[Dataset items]
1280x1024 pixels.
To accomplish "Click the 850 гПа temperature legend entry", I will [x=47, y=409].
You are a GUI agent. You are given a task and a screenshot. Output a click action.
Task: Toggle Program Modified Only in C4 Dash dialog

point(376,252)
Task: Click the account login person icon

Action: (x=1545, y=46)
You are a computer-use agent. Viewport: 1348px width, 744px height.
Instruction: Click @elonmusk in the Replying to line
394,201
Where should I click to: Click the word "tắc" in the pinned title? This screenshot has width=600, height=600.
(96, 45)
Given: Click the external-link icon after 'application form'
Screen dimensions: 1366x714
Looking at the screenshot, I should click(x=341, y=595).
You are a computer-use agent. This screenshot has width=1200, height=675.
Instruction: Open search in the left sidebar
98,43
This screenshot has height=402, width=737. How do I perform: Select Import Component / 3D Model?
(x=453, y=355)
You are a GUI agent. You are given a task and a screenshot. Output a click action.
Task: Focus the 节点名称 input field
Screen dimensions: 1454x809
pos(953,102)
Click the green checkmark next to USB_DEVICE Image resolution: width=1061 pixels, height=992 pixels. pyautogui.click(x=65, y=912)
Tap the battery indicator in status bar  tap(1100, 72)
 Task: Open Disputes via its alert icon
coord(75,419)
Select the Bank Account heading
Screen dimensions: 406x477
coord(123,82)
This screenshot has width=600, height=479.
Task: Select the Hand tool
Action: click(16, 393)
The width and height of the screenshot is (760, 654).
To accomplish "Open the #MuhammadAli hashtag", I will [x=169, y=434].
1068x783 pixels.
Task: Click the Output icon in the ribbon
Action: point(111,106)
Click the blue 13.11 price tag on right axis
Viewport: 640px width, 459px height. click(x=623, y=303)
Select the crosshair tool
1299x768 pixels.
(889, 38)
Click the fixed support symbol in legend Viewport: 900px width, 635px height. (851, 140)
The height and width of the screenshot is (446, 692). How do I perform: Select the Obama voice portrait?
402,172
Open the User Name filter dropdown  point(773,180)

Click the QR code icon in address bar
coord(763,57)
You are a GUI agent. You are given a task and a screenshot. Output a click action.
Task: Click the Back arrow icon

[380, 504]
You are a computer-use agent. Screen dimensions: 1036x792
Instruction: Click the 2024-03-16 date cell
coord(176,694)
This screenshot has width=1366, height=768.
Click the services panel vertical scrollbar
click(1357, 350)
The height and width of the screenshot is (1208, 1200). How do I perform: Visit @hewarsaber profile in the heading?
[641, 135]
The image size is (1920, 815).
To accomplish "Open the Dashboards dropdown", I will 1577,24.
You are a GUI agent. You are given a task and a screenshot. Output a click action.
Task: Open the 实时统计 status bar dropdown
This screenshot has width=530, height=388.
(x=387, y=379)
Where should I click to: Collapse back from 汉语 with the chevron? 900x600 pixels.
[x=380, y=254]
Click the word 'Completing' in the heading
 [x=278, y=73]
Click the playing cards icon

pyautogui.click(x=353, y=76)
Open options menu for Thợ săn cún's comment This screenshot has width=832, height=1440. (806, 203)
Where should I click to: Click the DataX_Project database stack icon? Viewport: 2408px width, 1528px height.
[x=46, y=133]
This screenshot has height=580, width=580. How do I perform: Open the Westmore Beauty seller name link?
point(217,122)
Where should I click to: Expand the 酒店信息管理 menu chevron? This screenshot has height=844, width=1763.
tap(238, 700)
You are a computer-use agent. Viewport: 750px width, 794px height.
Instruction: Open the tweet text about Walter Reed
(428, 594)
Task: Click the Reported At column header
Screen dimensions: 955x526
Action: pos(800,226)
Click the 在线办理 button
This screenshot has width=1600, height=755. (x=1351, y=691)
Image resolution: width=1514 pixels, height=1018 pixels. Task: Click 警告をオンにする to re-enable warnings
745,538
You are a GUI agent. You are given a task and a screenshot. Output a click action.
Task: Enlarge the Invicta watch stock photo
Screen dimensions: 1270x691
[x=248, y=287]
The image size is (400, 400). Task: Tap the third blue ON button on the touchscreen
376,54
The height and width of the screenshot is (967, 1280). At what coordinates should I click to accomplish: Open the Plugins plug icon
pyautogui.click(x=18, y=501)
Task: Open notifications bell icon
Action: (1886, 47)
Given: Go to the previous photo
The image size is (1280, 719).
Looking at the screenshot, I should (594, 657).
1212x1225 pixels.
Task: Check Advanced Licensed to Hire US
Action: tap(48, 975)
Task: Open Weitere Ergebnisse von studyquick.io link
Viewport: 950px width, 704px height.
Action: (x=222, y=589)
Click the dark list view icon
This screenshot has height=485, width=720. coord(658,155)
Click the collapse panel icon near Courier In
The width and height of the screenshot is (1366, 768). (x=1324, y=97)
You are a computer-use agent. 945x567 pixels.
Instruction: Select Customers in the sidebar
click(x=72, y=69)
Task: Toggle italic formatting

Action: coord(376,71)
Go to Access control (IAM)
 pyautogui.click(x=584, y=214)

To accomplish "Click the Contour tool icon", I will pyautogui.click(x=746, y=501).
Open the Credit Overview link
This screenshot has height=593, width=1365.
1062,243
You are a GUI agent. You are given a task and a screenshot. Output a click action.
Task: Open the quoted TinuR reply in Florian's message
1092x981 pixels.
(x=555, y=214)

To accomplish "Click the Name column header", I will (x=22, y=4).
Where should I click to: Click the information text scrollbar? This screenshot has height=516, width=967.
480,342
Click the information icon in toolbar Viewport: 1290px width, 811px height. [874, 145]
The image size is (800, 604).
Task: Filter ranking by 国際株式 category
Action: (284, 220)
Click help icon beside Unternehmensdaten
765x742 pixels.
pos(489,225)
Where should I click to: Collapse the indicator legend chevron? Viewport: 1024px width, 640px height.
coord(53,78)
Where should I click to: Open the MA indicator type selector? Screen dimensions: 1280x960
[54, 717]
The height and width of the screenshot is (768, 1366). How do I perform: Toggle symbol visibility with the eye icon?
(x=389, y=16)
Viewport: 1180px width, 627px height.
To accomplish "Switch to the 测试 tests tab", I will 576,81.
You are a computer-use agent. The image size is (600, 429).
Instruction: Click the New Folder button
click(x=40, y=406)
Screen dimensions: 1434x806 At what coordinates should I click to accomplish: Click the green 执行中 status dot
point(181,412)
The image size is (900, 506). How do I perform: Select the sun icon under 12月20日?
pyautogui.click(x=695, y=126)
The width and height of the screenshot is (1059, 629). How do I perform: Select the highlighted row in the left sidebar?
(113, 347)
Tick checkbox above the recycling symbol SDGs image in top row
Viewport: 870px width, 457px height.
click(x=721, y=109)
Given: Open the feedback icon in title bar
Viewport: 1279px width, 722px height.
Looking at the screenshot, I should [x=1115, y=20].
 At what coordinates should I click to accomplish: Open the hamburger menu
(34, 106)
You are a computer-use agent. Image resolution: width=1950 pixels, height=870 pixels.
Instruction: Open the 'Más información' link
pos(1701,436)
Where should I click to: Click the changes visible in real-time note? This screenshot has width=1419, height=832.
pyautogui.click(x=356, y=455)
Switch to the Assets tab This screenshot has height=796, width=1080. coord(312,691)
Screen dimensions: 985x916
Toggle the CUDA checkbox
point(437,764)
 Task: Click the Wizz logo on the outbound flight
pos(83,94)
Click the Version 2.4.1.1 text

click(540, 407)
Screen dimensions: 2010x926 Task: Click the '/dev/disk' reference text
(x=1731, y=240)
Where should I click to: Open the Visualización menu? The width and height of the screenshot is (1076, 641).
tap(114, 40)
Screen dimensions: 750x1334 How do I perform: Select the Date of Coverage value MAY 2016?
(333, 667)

• [Work instructions]
Repeat, without change, each line of the data above from the one that contains "You are a computer-use agent. The" through the final line, counting both.

• [Exercise output]
You are a computer-use agent. The image size is (600, 429).
Instruction: Click the New Folder button
click(x=40, y=406)
Screen dimensions: 1434x806 At what coordinates should I click to accomplish: Click the green 执行中 status dot
point(181,412)
The image size is (900, 506). How do I perform: Select the sun icon under 12月20日?
pyautogui.click(x=695, y=126)
The width and height of the screenshot is (1059, 629). How do I perform: Select the highlighted row in the left sidebar?
(113, 347)
Tick checkbox above the recycling symbol SDGs image in top row
Viewport: 870px width, 457px height.
click(x=721, y=109)
Given: Open the feedback icon in title bar
Viewport: 1279px width, 722px height.
Looking at the screenshot, I should [x=1115, y=20].
 At what coordinates should I click to accomplish: Open the hamburger menu
(34, 106)
You are a computer-use agent. Image resolution: width=1950 pixels, height=870 pixels.
Instruction: Open the 'Más información' link
pos(1701,436)
Where should I click to: Click the changes visible in real-time note? This screenshot has width=1419, height=832.
pyautogui.click(x=356, y=455)
Switch to the Assets tab This screenshot has height=796, width=1080. coord(312,691)
Screen dimensions: 985x916
Toggle the CUDA checkbox
point(437,764)
 Task: Click the Wizz logo on the outbound flight
pos(83,94)
Click the Version 2.4.1.1 text

click(540, 407)
Screen dimensions: 2010x926 Task: Click the '/dev/disk' reference text
(x=1731, y=240)
Where should I click to: Open the Visualización menu? The width and height of the screenshot is (1076, 641).
tap(114, 40)
Screen dimensions: 750x1334 How do I perform: Select the Date of Coverage value MAY 2016?
(333, 667)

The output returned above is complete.